Список заданий
1. Назовите всех людей, чьи имена упомянуты в статье о факторе адресата.
2. Продолжите статью о факторе адресата с того места, где она обрывается.

ФАКТОР АДРЕСАТА

ФАКТОР АДРЕСАТА

Гришкова Лилия Владимировна канд. филол. наук, доц,.

...поэзия, как целое, всегда направляется к более или менее далекому, неизвестному адресату, в существовании которого поэт не может сомневаться, не усомнившись в себе.

О. Мандельштам

 

Современная теория текста многими своими положениями обязана работам М.М. Бахтина. Именно ему принадлежит определение текста как «первичной данности», «непосредственной действительности мысли и переживаний». «Где нет текста, - писал ученый, - там нет и объекта для исследования и мышления» [4, 297].

 

Большое значение имеют также замечания М.М. Бахтина о самой природе гуманитарной мысли: «Мысли о мыслях, переживания переживаний, слова о словах, тексты о текстах... Гуманитарная мысль рождается как мысль о чужих мыслях, волеизъявлениях, манифестациях, знаках...» [4, 281].

 

И, наконец, третье, на чем необходимо остановиться подробнее, - это идея диалогичности, «ответного» характера смысла: «Смысл всегда отвечает на какие-то вопросы. То, что ни на что не отвечает, представляется нам бессмысленным, изъятым из диалога» [там же,350].

Сохраненные записи
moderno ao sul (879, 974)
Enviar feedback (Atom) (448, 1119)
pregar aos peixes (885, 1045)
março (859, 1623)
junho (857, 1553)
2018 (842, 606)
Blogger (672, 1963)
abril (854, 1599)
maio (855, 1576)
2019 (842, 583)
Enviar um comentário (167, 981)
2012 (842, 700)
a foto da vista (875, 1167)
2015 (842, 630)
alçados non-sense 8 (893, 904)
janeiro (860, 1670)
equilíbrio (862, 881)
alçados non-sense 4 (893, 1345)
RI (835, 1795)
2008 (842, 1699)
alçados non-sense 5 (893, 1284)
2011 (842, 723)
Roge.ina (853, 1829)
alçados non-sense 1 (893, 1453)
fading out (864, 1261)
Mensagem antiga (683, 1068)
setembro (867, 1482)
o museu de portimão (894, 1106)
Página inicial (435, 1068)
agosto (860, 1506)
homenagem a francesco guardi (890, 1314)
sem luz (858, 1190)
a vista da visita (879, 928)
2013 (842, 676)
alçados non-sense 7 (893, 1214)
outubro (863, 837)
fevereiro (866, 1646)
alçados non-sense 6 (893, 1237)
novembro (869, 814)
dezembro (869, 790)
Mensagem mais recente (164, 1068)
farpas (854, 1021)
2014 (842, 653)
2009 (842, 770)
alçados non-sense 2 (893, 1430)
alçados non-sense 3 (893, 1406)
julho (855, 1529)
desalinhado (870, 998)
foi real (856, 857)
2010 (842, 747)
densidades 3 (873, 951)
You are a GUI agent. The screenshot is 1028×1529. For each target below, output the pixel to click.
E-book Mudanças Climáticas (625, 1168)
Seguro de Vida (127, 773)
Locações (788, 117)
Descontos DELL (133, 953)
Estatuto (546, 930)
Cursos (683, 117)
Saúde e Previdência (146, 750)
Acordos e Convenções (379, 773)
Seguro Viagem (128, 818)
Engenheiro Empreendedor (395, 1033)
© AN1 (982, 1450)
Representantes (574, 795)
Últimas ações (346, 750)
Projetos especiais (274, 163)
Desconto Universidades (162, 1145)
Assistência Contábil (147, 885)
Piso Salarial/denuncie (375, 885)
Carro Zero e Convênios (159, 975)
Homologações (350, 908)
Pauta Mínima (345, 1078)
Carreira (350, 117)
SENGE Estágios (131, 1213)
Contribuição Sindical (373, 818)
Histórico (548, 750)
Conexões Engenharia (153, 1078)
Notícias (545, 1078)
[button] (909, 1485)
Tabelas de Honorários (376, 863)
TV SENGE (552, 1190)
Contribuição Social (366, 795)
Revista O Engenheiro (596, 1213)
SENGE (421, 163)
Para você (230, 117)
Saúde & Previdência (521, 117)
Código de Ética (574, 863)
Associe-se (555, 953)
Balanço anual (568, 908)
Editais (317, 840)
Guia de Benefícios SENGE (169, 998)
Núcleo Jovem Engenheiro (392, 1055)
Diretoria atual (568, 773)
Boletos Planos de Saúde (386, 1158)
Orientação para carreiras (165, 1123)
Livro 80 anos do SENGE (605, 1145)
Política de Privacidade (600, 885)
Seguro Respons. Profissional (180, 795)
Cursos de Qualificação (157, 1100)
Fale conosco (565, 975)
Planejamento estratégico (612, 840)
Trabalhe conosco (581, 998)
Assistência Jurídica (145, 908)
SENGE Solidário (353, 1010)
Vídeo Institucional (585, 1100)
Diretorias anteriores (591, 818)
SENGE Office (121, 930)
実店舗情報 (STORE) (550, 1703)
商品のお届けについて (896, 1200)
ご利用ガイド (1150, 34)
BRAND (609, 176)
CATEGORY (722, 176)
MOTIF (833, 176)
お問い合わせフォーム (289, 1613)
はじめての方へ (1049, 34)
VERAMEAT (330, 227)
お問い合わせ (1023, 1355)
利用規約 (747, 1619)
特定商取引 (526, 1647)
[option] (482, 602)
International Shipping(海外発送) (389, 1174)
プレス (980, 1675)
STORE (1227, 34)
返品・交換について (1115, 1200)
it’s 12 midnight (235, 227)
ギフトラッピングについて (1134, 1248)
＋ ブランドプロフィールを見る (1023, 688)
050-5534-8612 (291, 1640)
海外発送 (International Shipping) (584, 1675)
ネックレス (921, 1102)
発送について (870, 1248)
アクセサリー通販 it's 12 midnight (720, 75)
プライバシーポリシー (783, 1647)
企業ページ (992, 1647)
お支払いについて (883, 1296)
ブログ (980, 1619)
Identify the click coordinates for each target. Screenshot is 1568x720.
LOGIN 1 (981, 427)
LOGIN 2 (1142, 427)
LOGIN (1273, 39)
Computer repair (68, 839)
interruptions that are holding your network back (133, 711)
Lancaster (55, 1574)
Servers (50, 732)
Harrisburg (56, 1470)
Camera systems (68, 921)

Список ответов
1. Гришкова Лилия Владимировна, О. Мандельштам, М.М. Бахтин.

2.
Потенциальная бесконечность смысла... М. Бахтин писал и об этом. Чтобы актуализироваться и раскрыть «новые моменты своей бесконечности», смысл должен обрести своего адресата, «соприкоснуться с другим (чужим) смыслом, хотя бы с вопросом во внутренней речи понимающего» [там же].

 

Пушкин о музыке Моцарта:

 

Какая глубина!

 

Какая смелость и какая стройность! [9, 361]

 

Поэт вложил эти слова в уста Сальери. Почему?

 

Рассказывая о процессе создания своего романа «Имя розы», У. Эко как бы вскользь замечает: «Лучшие страницы о процессе творчества написаны большей частью посредственными художниками. В своих творениях они не достигали вершин, но прекрасно умели рассуждать о собственных действиях...»[7,15]. Среди других имен У. Эко называет и имя Вазари, подарившего миру термин Возрождение.

 

Вчитаемся в пушкинский текст. Многословен Сальери, повествующий о том, как он «творил»:

 

Ремесло

 

Поставил я подножием искусству;

 

Я сделался ремесленник: перстам Придал послушную, сухую беглость И верность уху. Звуки умертвив,

 

Музыку я разъял, как труп. Поверил Я алгеброй гармонию. Тогда Уже дерзнул, в науке искушенный,

 

Предаться неге творческой мечты.

 

Я стал творить, но в тишине, но в тайне.

 

Не смея помышлять еще о славе [9, 357-358 ].

 

Гениально краток Моцарт:

 

Сальери.

 

Что ты мне принес?

 

Моцарт.

 

Нет - так; безделицу. Намедни ночью Бессонница моя меня томила И в голову пришли мне две, три мысли.

 

Сегодня я их набросал. Хотелось Твое мне слышать мнение; но теперь Тебе не до меня [9, 360].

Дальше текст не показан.